Task:
Lines from the one with "The height and" to the end of the material, both included: print them exactly and print nothing else. Omit the pictures.
○ ○ ○ ○ ○ ○ ○
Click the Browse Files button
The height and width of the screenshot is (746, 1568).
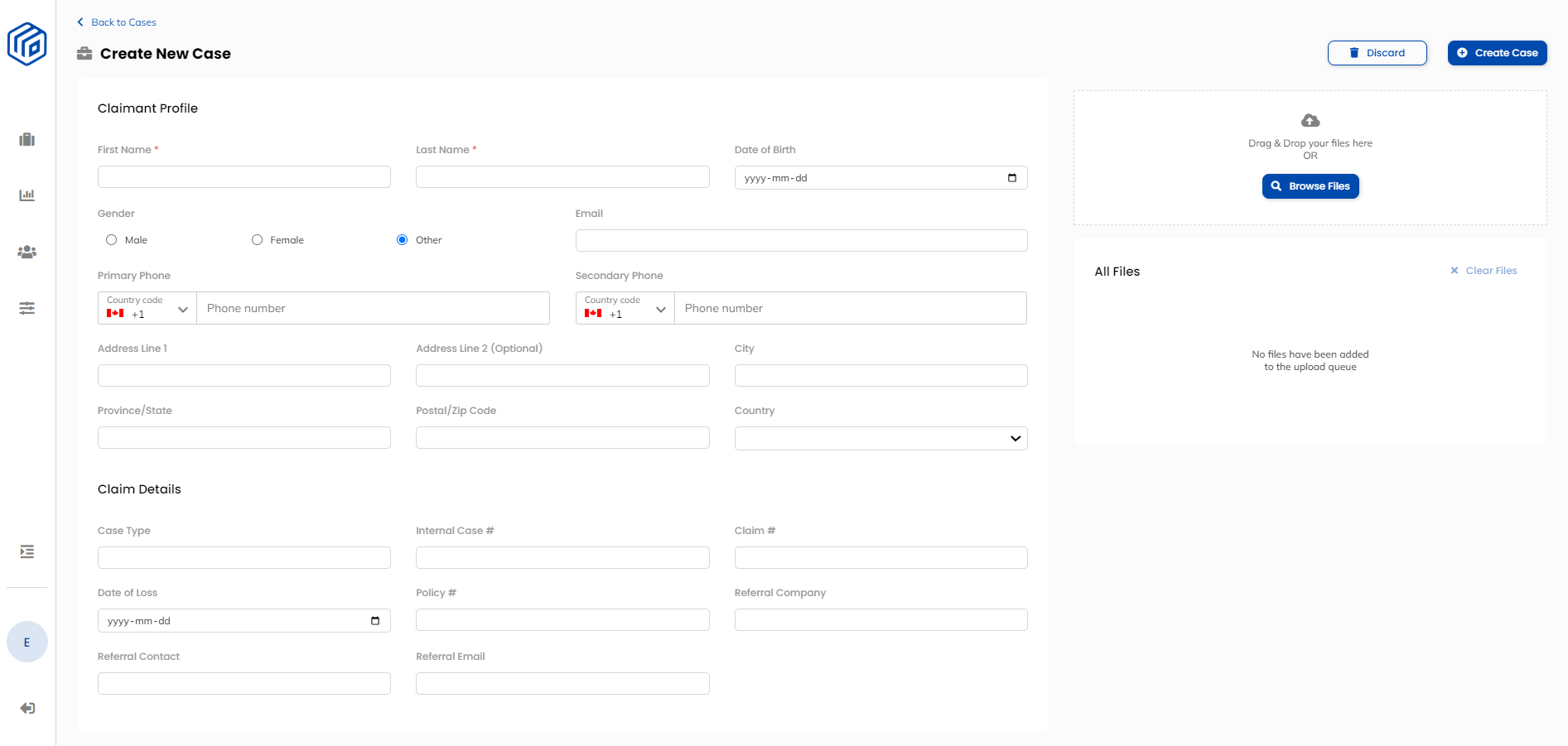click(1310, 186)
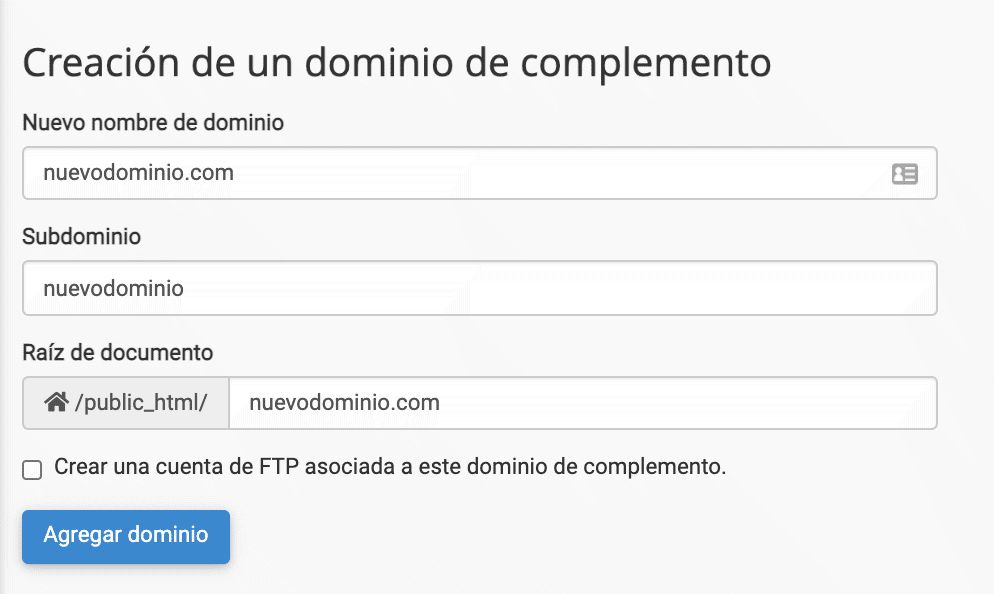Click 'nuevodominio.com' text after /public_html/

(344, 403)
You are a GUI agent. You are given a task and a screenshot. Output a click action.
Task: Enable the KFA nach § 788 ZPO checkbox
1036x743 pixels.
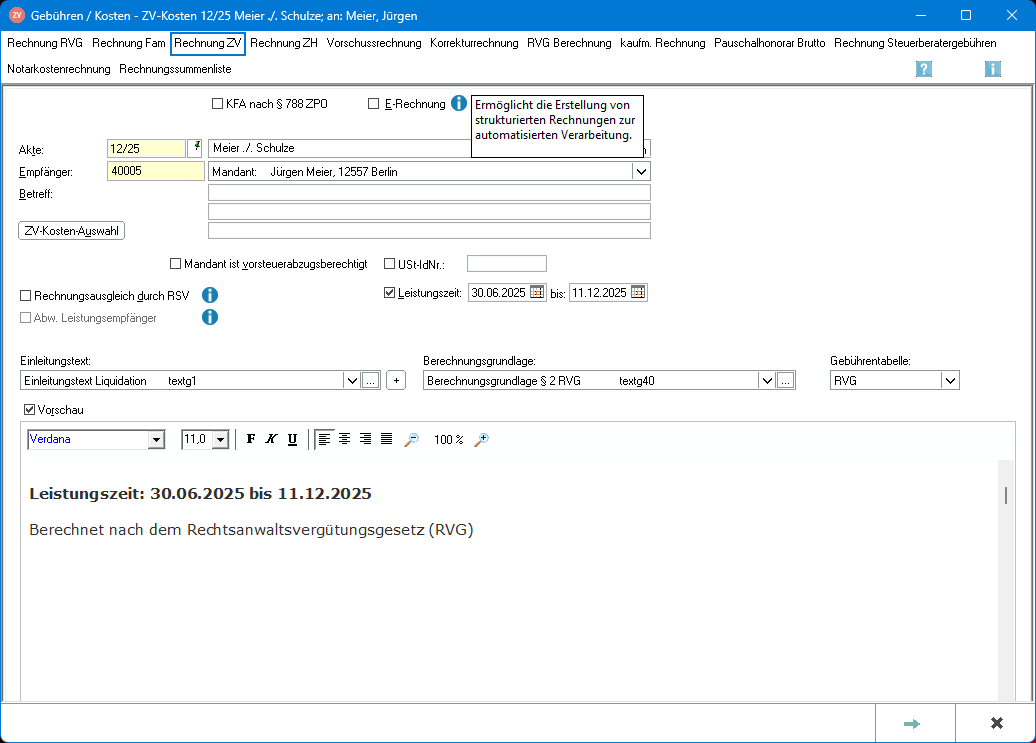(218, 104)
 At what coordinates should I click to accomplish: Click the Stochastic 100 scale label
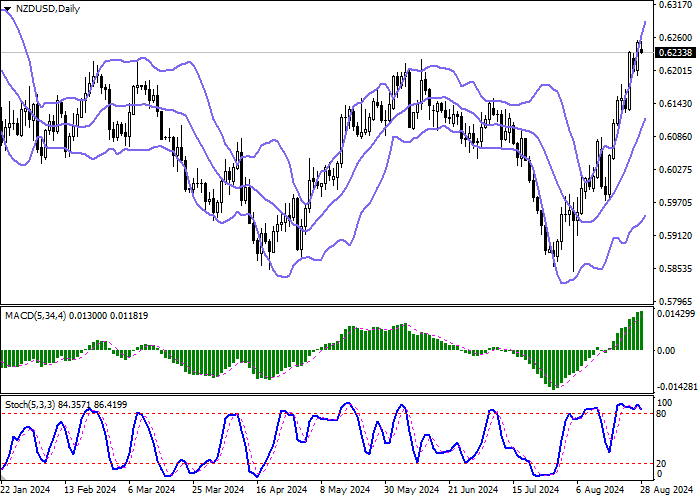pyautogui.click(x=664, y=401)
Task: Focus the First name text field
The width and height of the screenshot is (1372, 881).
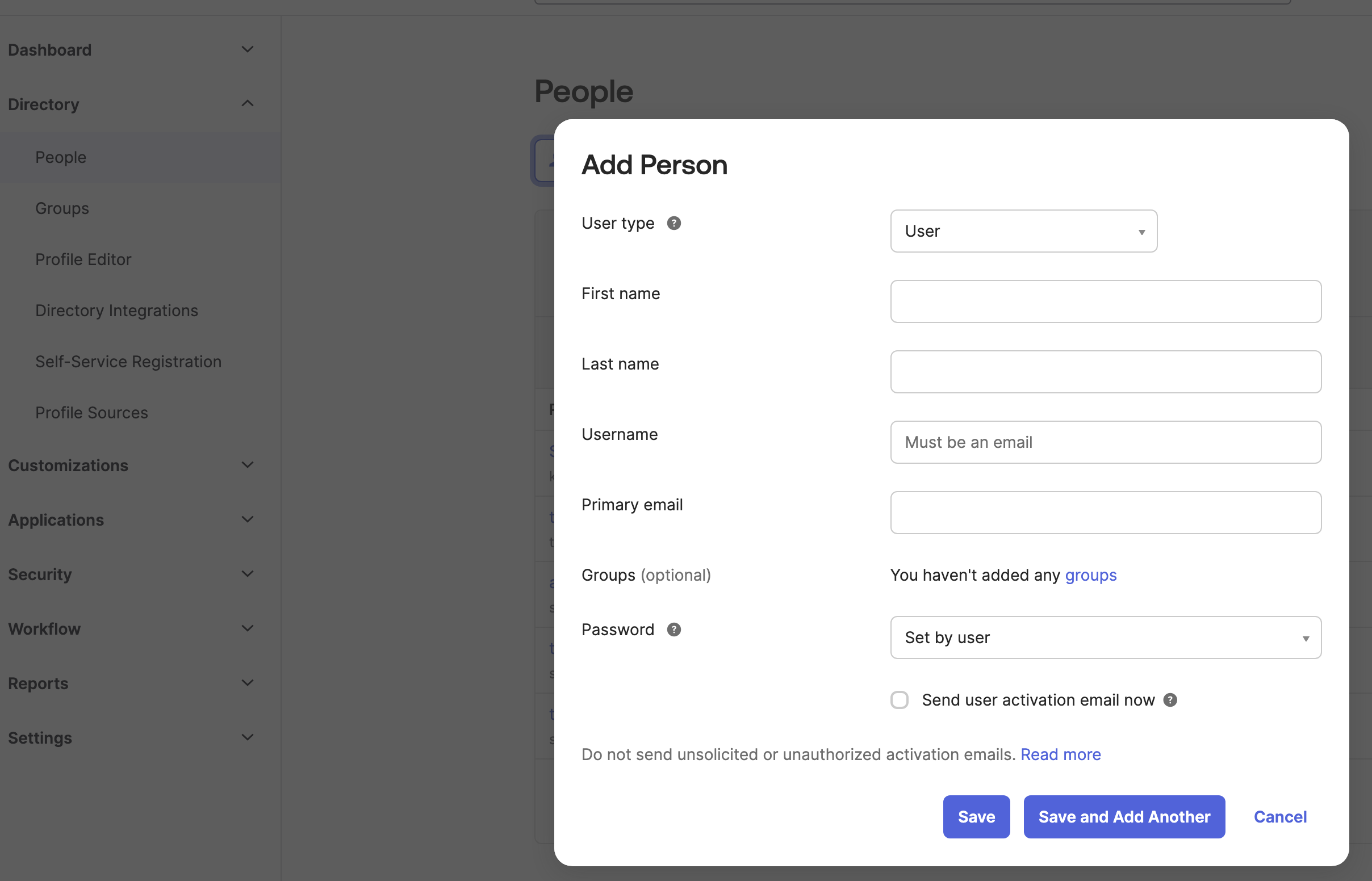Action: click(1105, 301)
○ ○ ○ ○ ○ ○ ○
Worked solution:
The height and width of the screenshot is (746, 1568).
click(1310, 186)
Click 'nuevodominio.com' text after /public_html/

(344, 403)
You are a GUI agent. You are given a task and a screenshot. Output a click action.
Task: Enable the KFA nach § 788 ZPO checkbox
1036x743 pixels.
(218, 104)
 At what coordinates should I click to accomplish: Click the Stochastic 100 scale label
pyautogui.click(x=664, y=401)
Task: Focus the First name text field
The width and height of the screenshot is (1372, 881).
Action: click(1105, 301)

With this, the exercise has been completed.